Task item: Starting at the first line below, copy through to the last line exactly.

-.-.-

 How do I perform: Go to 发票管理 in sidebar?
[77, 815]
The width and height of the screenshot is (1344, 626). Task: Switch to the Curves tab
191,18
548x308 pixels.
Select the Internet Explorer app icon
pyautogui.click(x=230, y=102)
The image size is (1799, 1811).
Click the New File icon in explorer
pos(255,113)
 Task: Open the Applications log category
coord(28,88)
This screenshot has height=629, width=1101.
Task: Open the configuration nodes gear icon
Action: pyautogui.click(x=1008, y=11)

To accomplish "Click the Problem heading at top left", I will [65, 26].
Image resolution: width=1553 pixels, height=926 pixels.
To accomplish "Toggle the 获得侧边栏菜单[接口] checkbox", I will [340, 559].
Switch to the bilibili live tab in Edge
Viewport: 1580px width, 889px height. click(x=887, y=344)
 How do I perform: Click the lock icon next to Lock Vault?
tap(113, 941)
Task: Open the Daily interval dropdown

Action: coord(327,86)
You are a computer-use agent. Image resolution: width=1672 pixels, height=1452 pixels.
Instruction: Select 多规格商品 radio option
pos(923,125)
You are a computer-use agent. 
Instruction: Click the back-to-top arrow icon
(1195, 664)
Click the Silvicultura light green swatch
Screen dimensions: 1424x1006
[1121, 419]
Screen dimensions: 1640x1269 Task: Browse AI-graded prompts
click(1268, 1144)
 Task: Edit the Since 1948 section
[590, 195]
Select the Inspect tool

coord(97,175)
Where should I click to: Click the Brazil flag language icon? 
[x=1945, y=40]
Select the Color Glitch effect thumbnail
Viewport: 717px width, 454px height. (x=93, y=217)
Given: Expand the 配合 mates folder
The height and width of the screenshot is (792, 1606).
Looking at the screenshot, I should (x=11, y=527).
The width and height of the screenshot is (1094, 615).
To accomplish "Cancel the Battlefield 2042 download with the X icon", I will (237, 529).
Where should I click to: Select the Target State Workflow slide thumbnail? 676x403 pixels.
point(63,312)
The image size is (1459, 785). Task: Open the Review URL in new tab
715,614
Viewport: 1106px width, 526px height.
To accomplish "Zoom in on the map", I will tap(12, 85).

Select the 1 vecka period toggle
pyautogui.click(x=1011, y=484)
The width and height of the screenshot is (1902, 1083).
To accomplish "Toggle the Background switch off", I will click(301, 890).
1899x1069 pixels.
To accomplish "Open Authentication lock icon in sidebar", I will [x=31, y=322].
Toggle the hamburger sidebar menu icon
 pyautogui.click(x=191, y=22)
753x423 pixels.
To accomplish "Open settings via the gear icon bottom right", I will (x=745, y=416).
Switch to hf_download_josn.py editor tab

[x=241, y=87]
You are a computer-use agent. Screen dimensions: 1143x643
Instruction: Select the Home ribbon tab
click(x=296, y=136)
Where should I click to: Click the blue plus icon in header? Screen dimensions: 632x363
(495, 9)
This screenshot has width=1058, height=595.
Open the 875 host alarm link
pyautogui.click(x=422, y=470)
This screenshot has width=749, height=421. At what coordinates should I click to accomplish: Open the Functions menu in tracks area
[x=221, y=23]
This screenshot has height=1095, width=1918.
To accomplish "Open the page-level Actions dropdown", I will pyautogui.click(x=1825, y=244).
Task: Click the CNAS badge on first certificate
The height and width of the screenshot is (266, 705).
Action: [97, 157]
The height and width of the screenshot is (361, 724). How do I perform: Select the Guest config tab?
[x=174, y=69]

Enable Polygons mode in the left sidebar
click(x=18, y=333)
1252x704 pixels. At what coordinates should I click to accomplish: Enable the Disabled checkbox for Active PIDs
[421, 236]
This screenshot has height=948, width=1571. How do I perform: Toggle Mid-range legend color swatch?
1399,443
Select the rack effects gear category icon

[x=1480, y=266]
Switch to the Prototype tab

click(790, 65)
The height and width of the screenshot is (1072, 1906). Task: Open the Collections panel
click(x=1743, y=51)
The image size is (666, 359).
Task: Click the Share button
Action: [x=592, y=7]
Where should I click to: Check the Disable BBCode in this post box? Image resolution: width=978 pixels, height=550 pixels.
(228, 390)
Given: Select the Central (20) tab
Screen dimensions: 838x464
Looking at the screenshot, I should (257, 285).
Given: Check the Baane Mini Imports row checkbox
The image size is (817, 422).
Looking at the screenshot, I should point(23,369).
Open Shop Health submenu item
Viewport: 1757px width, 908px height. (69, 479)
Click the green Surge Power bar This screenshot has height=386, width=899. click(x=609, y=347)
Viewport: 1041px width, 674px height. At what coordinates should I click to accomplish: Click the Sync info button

-.-.-

Problem solution:
 How do I perform: Go to 发票管理 in sidebar?
[77, 815]
The width and height of the screenshot is (1344, 626). Task: Switch to the Curves tab
191,18
548x308 pixels.
Select the Internet Explorer app icon
pyautogui.click(x=230, y=102)
The image size is (1799, 1811).
Click the New File icon in explorer
pos(255,113)
 Task: Open the Applications log category
coord(28,88)
This screenshot has height=629, width=1101.
Task: Open the configuration nodes gear icon
Action: pyautogui.click(x=1008, y=11)

To accomplish "Click the Problem heading at top left", I will [65, 26].
Image resolution: width=1553 pixels, height=926 pixels.
To accomplish "Toggle the 获得侧边栏菜单[接口] checkbox", I will [340, 559].
Switch to the bilibili live tab in Edge
Viewport: 1580px width, 889px height. click(x=887, y=344)
 How do I perform: Click the lock icon next to Lock Vault?
tap(113, 941)
Task: Open the Daily interval dropdown

Action: coord(327,86)
You are a computer-use agent. Image resolution: width=1672 pixels, height=1452 pixels.
Instruction: Select 多规格商品 radio option
pos(923,125)
You are a computer-use agent. 
Instruction: Click the back-to-top arrow icon
(1195, 664)
Click the Silvicultura light green swatch
Screen dimensions: 1424x1006
[1121, 419]
Screen dimensions: 1640x1269 Task: Browse AI-graded prompts
click(1268, 1144)
 Task: Edit the Since 1948 section
[590, 195]
Select the Inspect tool

coord(97,175)
Where should I click to: Click the Brazil flag language icon? 
[x=1945, y=40]
Select the Color Glitch effect thumbnail
Viewport: 717px width, 454px height. (x=93, y=217)
Given: Expand the 配合 mates folder
The height and width of the screenshot is (792, 1606).
Looking at the screenshot, I should (x=11, y=527).
The width and height of the screenshot is (1094, 615).
To accomplish "Cancel the Battlefield 2042 download with the X icon", I will (237, 529).
Where should I click to: Select the Target State Workflow slide thumbnail? 676x403 pixels.
point(63,312)
The image size is (1459, 785). Task: Open the Review URL in new tab
715,614
Viewport: 1106px width, 526px height.
To accomplish "Zoom in on the map", I will tap(12, 85).

Select the 1 vecka period toggle
pyautogui.click(x=1011, y=484)
The width and height of the screenshot is (1902, 1083).
To accomplish "Toggle the Background switch off", I will click(301, 890).
1899x1069 pixels.
To accomplish "Open Authentication lock icon in sidebar", I will [x=31, y=322].
Toggle the hamburger sidebar menu icon
 pyautogui.click(x=191, y=22)
753x423 pixels.
To accomplish "Open settings via the gear icon bottom right", I will (x=745, y=416).
Switch to hf_download_josn.py editor tab

[x=241, y=87]
You are a computer-use agent. Screen dimensions: 1143x643
Instruction: Select the Home ribbon tab
click(x=296, y=136)
Where should I click to: Click the blue plus icon in header? Screen dimensions: 632x363
(495, 9)
This screenshot has width=1058, height=595.
Open the 875 host alarm link
pyautogui.click(x=422, y=470)
This screenshot has width=749, height=421. At what coordinates should I click to accomplish: Open the Functions menu in tracks area
[x=221, y=23]
This screenshot has height=1095, width=1918.
To accomplish "Open the page-level Actions dropdown", I will pyautogui.click(x=1825, y=244).
Task: Click the CNAS badge on first certificate
The height and width of the screenshot is (266, 705).
Action: [97, 157]
The height and width of the screenshot is (361, 724). How do I perform: Select the Guest config tab?
[x=174, y=69]

Enable Polygons mode in the left sidebar
click(x=18, y=333)
1252x704 pixels. At what coordinates should I click to accomplish: Enable the Disabled checkbox for Active PIDs
[421, 236]
This screenshot has height=948, width=1571. How do I perform: Toggle Mid-range legend color swatch?
1399,443
Select the rack effects gear category icon

[x=1480, y=266]
Switch to the Prototype tab

click(790, 65)
The height and width of the screenshot is (1072, 1906). Task: Open the Collections panel
click(x=1743, y=51)
The image size is (666, 359).
Task: Click the Share button
Action: [x=592, y=7]
Where should I click to: Check the Disable BBCode in this post box? Image resolution: width=978 pixels, height=550 pixels.
(228, 390)
Given: Select the Central (20) tab
Screen dimensions: 838x464
Looking at the screenshot, I should (257, 285).
Given: Check the Baane Mini Imports row checkbox
The image size is (817, 422).
Looking at the screenshot, I should point(23,369).
Open Shop Health submenu item
Viewport: 1757px width, 908px height. (69, 479)
Click the green Surge Power bar This screenshot has height=386, width=899. click(x=609, y=347)
Viewport: 1041px width, 674px height. At what coordinates should I click to accomplish: Click the Sync info button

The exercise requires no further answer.